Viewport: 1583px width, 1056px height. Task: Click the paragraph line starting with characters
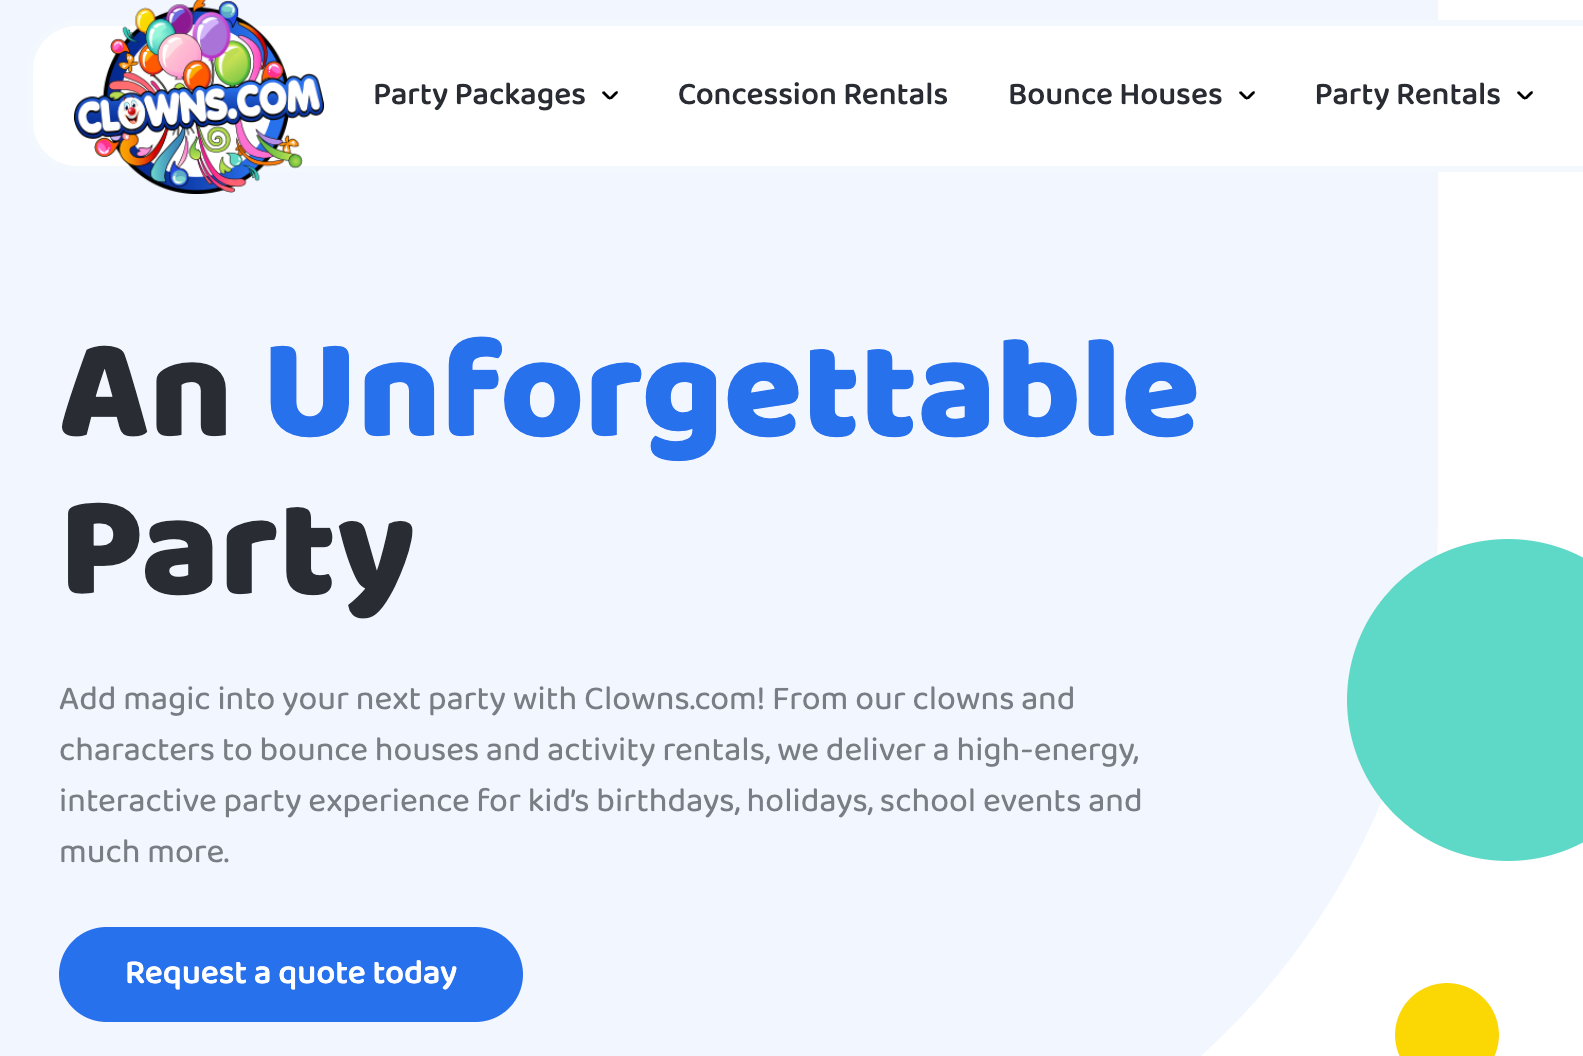(599, 750)
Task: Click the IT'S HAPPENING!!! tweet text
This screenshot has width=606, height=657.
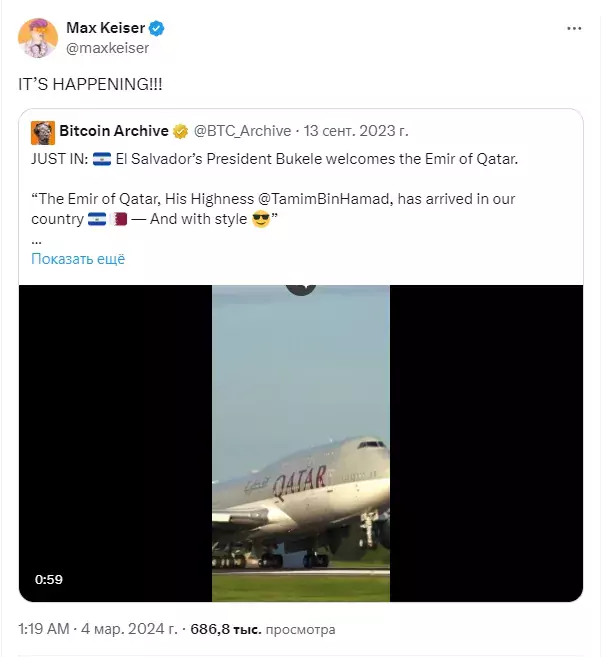Action: (x=90, y=84)
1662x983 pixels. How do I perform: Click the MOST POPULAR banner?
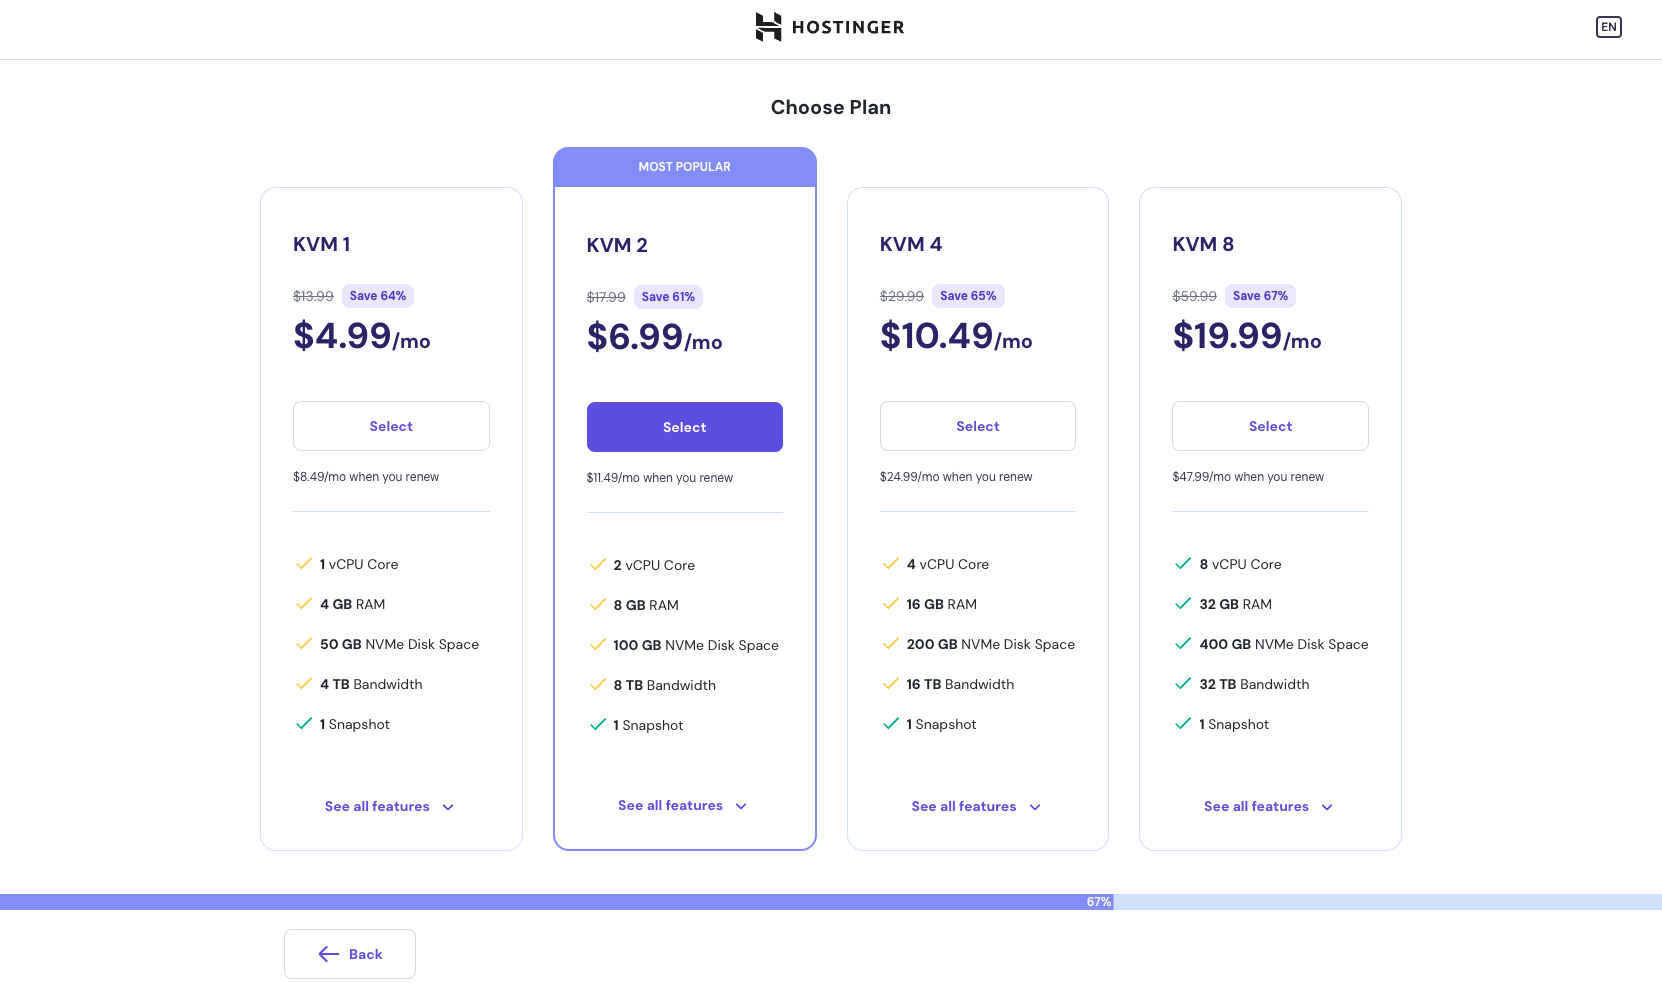tap(685, 167)
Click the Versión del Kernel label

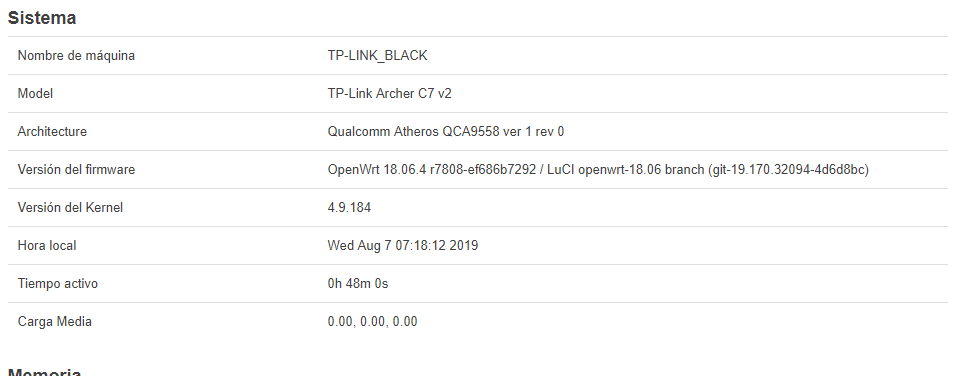(x=70, y=208)
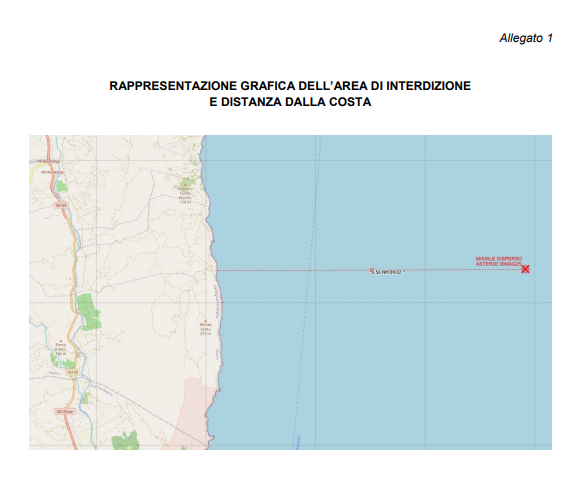This screenshot has width=581, height=479.
Task: Click the blue dashed boundary line in the sea
Action: pos(308,293)
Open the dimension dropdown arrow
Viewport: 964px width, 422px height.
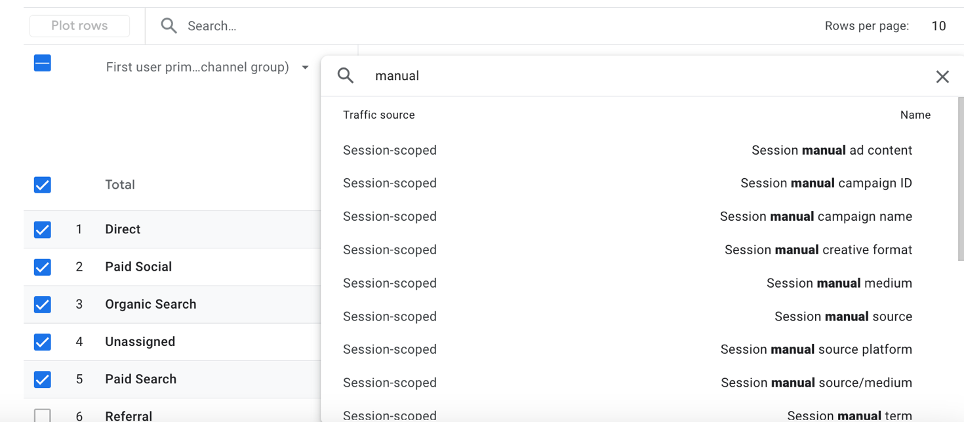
= = = =
§ **What is needed**
Transcribe, without alteration, each line from the one with "This screenshot has width=606, height=657." through the last line of the data; no pictures belong in the copy.

§ **Solved exercise**
This screenshot has width=606, height=657.
Action: (x=90, y=84)
1662x983 pixels. How do I perform: Click the MOST POPULAR banner?
tap(685, 167)
Click the Versión del Kernel label

(x=70, y=208)
This screenshot has width=581, height=479.
Task: Click the blue dashed boundary line in the sea
Action: pos(308,293)
Open the dimension dropdown arrow
Viewport: 964px width, 422px height.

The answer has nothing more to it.